Similarly, in Ethereum 2.0, the validators will be divided into 1024 persistent committees and 1024 crosslink committees. Each shard corresponds to 1 persistent committee and 1 crosslink committee. These two committees have different tasks: the persistent committee is responsible for maintaining the shard chain and generating the shard block, whereas the crosslink committee is responsible for maintaining the beacon chain, cross-linking the shard block back to the beacon chain and generating the beacon block. The members of each committee, as well as the block proposer of beacon block / shard block, are determined according to the on-chain random number.
In other words, each validator needs to maintain 1 universal beacon chain and 1 individual shard chain, and will also be assigned to 1 crosslink committee and 1 persistent committee corresponding to that shard.

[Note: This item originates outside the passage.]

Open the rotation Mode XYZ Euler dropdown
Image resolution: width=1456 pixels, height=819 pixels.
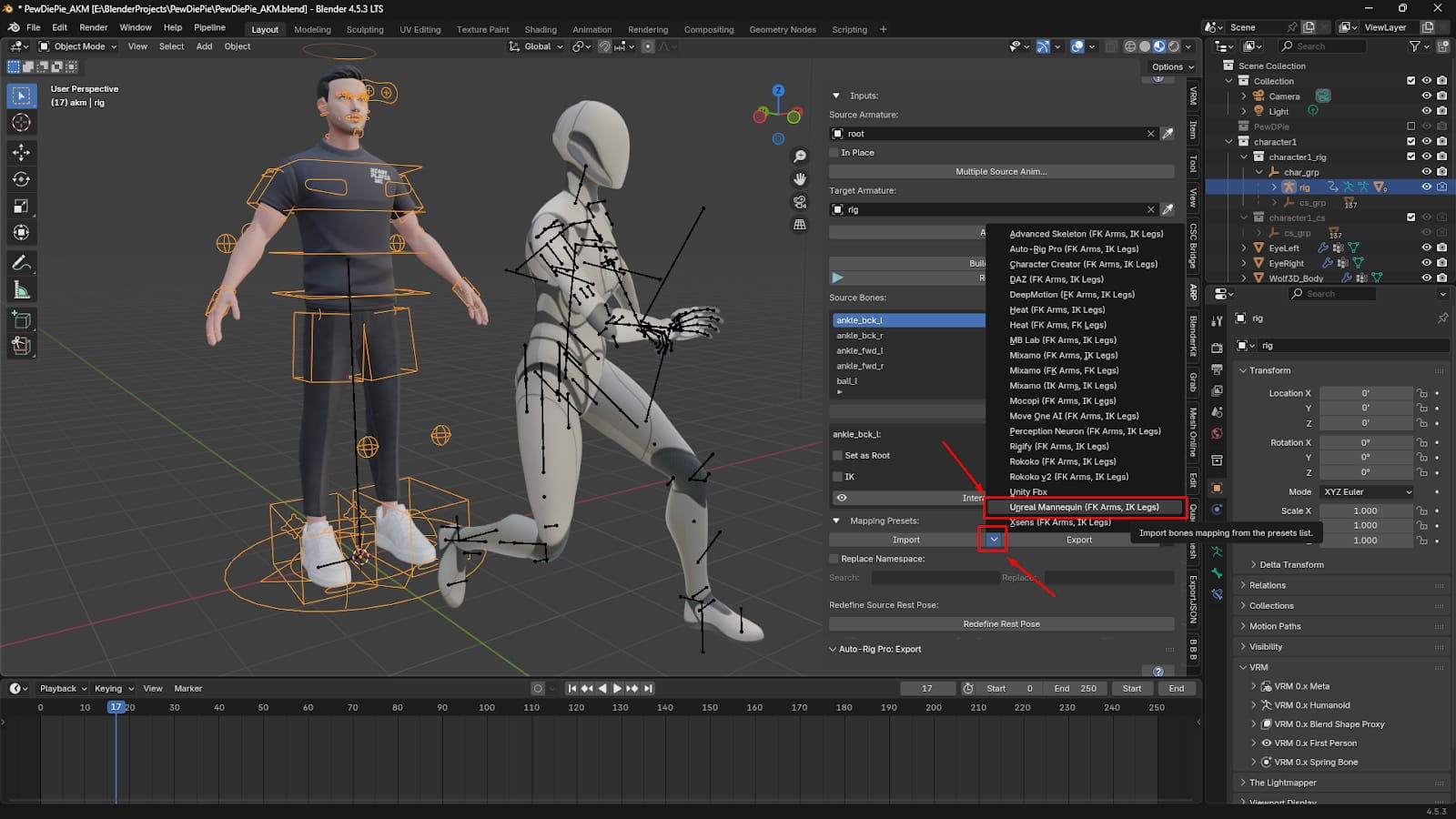tap(1367, 491)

Casper FFG is an overlay running on Ethereum 2.0. This overlay is also composed of checkpoints. The span between checkpoints is called an epoch, and one epoch is split into 64 slots. Each slot corresponds to 16 shards (16 = 1024 ÷ 64), so each shard has a corresponding slot in each epoch, and can only broadcast its vote when it is its turn. Each shard can only have 1 vote in 1 slot — that is, each shard needs to reach a consensus of the vote first. However, the consensus protocol running within each shard has not yet been decided yet. The latest proposal is to use aggregated signature. In addition, the fork choice rule of Casper FFG in Ethereum 2.0 is latest message-driven GHOST (LMD GHOST).

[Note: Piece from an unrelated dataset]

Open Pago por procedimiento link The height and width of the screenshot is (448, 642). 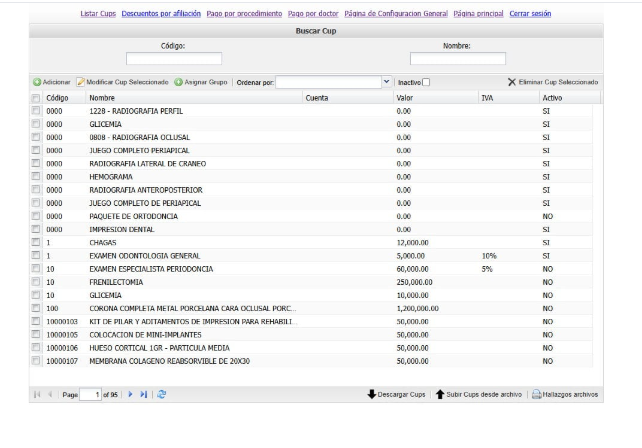point(244,14)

In theory, the votes from different layers of chains should be separated; in practice, the vote of Casper FFG piggybacks the vote of the block proposing chain to reduce the communication overhead of broadcasting of votes. Ideally at the end of each epoch, each shard will receive votes, called attestations in Ethereum 2.0, from all other shards during that epoch, and the liveness of Casper FFG can be guaranteed.
Casper FFG is a bold attempt to realize PoS consensus, and its appearance in Ethereum 2.0 is worth looking forward to. However, there are some issues left in Ethereum 2.0, such as light client, on-chain random number generator, and cross-shard Transaction, etc. Meanwhile, many competitors of Ethereum 2.0 have also proposed new consensus protocols and sharding protocols, such as RapidChain, Harmony, and Chainspace.
Casper FFG and Ethereum 2.0 are the result of continuous research and development by many researchers and developers, but there has been a lack of systematic summary of it. I hope this article helps underline Casper FFG and some of the essentials of Ethereum 2.0.